The Environment for Activity AHAS scores suggested both groups lived in physical environments that provided access to exercise equipment, facilities, and safe neighbourhoods. The social support AHAS scores demonstrated overall moderate social support for exercise. Encouragement, espousing health benefits, providing transportation, and having a sibling or friend to do physical activities with positively correlated with GLTEQ total scores. The sibling or friend factor also showed a positive correlation for the comparison group. The qualitative data reflected the supportive roles of families but also indicated that some parents could be restrictive.

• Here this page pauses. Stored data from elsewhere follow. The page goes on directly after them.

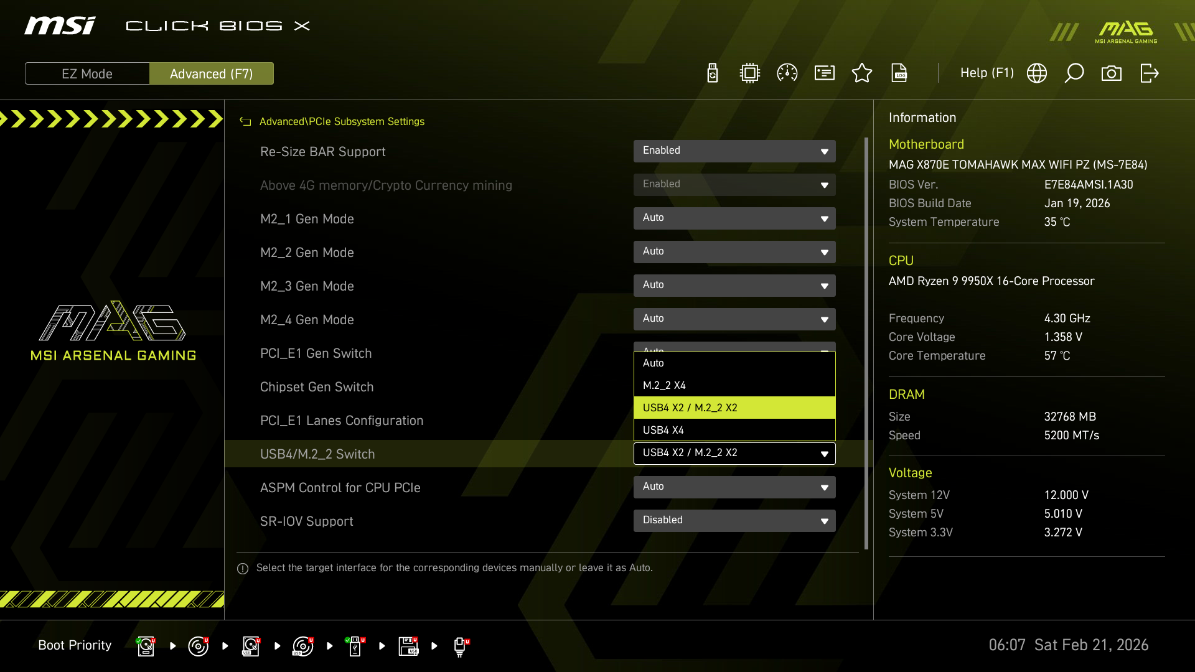This screenshot has height=672, width=1195.
Task: Open the SR-IOV Support dropdown
Action: pos(734,521)
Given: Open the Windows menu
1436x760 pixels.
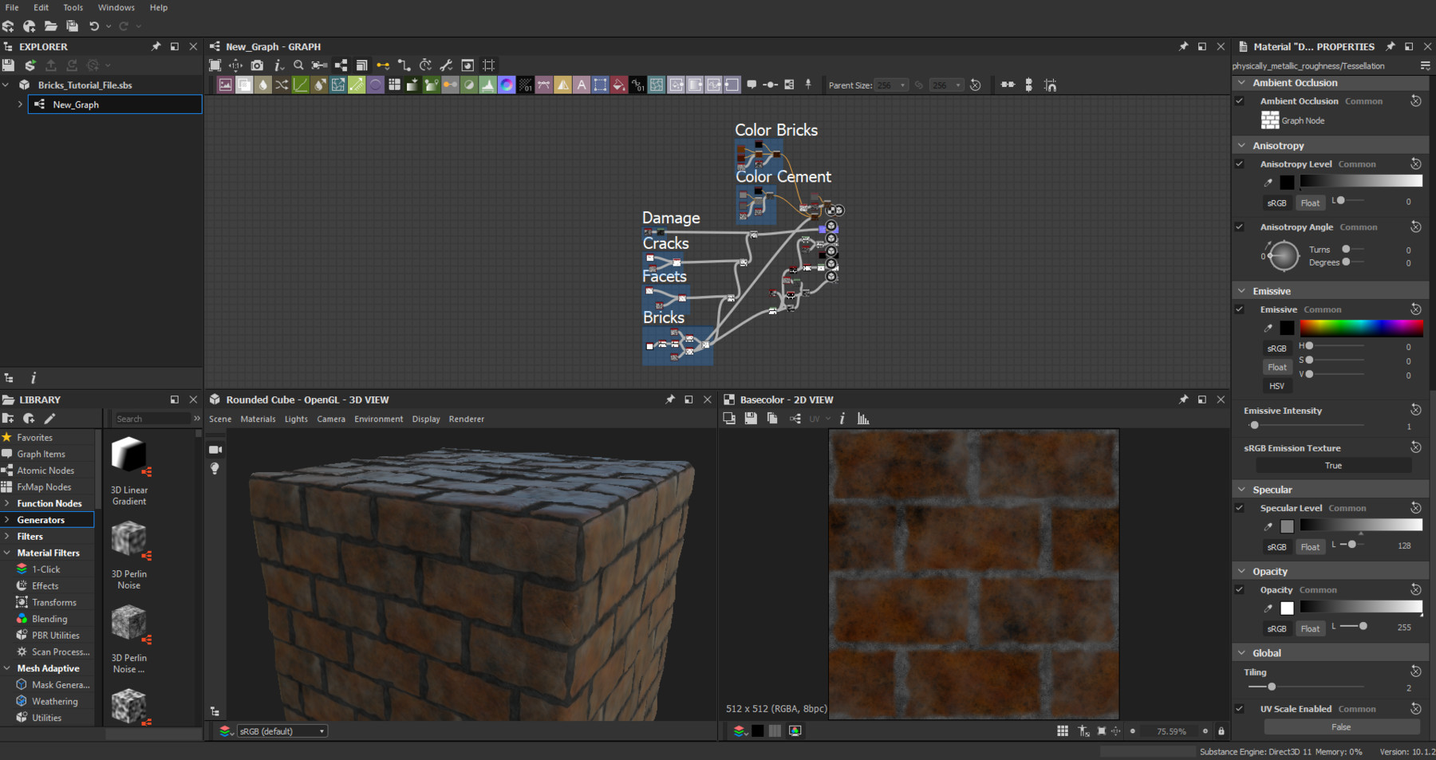Looking at the screenshot, I should point(116,7).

The importance of families as facilitators of physical activity in this study is supported by Norris et al. who noted that a link exists between social support and physical activity and that family is the most important social influence in the promotion of healthy behaviours [23]. Therefore family education on the importance of physical activity and strategies to integrate physical activity into the busy day-to-day lives of these children both during and following treatment should be a standard of care [30]. Recognition of inactive survivors those and maintaining physical activity participation into older adolescence and adulthood is essential.

The findings of this study can be generalized to groups with similar treatment experiences and living environments. Study limitations include the possibility of volunteer bias and small sample size for the interviews; however, saturation was becoming evident after only three interviews. It was difficult to compare the groups BMI percentiles as the survivors’ weights and heights were measured in a clinic whereas the comparison group were self-reported. The comparison group’s scores are suspect given the national estimates of overweight and obesity are 27.9% [31]. The cross-sectional methodology assesses statistical association but does not allow causal inference [9]. Longitudinal observational research to identify life course trajectories and determinants of physical activity and interventional studies to evaluate health promotion strategies are necessary to further the understanding of physical activity in survivors of childhood cancer.